If you just set min_cluster_size you'll be changing both parameters at the same time. While this is useful as a default, if you are looking at what happens under varying parameters, as you are here, it confuses things a little. I would suggest that you specify both parameters, and fix one while changing the other (and vice versa). Hopefully that may give slightly more interpretable results (although, as I said, I have not worked with the GLOSH outlier detection anywhere near as much, so I honestly can't speak to it that well).

Hopefully this is a little help, but please feel free to ask more questions (and post more pictures) and hopefully we can work this out together.

dlop3469 commented 7 years ago

Hi, thanks for your answer!

Sure, once I finish with the project (and make some sense out of it) will come back to you regarding the documentation of it.

Regarding the problem, after reading the difference between those two parameters it makes more sense following the example on the link you mentioned.

So, I have re-run all the permutations with the values I posted before and combine the plots so that is easier to visualise. I can attach any of those separately if anyone want to see more details, but if you click on each image the resolution should be good enough to be able to read through the data.

Thanks again, I hope this helps to understand better what would be the right values to use and to explain the variations on the condensed tree for each pair of values.

Here are the results:

montage_array

lmcinnes commented 7 years ago

Thanks, it will take me a while to have time to pick through all this, but I certainly welcome any analysis and commentary you have to share as you look at how this all works.
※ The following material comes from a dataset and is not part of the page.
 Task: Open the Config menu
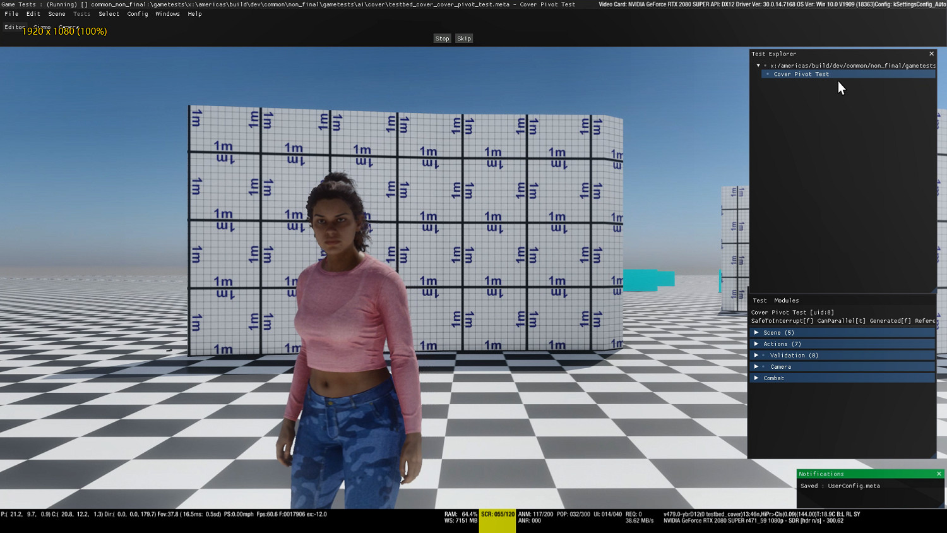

dlop3469 commented 7 years ago

Hi,

Thanks for your help. This is what I can see so far:

On the first plot, min_cluster_size=10 and min_samples=3 seems to be the one that fits better with the shape of the diagram, but as a trend the moment the min_cluster_size and min_samples is larger than 10, then the big mass on the corner starts to get divided into at least 3 clusters. In this situation, would you aim for a cluster that can consider the whole mass on the left, or would it be interesting to go with a more granular approach that will break this big cluster into smaller ones, so that you can get local differences in those cluster?
The thirds plot, regarding the different condensed trees, I can see that the larger the values on min_cluster_size and min_samples, the bigger the density of the first group. On those examples, min_cluster_size = 5 and min samples=3 has lots of small ramifications, but it ends up with just one cluster (the massive mass). On the other hand, min_cluster_size=15 and min_samples=3 has more different groups (6), as displayed on the first plot, where the big mass has been split into smaller clusters. In this context, although I understand how each configuration relates to each condensed tree graph, I do not know how to make a good judgement when looking into different condensed graphs to decide whether a configuration is better than the other. Should I aim for long lived clusters (eg lambda value = 6), for a more even clustering (like 15,3) or for a cluster where the leafs are the end clusters or vice-versa?
When plotting the outlier distribution, some graphs will go up to the lowest percentile, and then go down from there, but others like min_cluster_size=15 and min_samples=30, or min_cluster_size=10 and min_samples-30 or min+cluster_size=30 and min_samples-15 are shaped like an "M", where they go up and down until the 40th percentile. Since we are just interested normally on the 95th percentile it should be fine since in all the cases is low anyway, but I wonder why is that happening. Any thoughts?
And finally, the end plot of outliers, seems to have a common theme. The point at the top right is always marked as anomalous, but the tendency is that the top right corner of points (which are separated from the big mass) will be marked as anomalous too. In some configurations, where the big mass has split into a few clusters they will also have some anomalies detected, which I guess is due to be close to the border with the following cluster. But there are some interesting examples (like min_cluster_size=10 and min_samples=3) that even if they have cluster the green mass as a single group they are highlighting a group of points on the right within the big cluster as anomalous, which makes me think that those might be very unique.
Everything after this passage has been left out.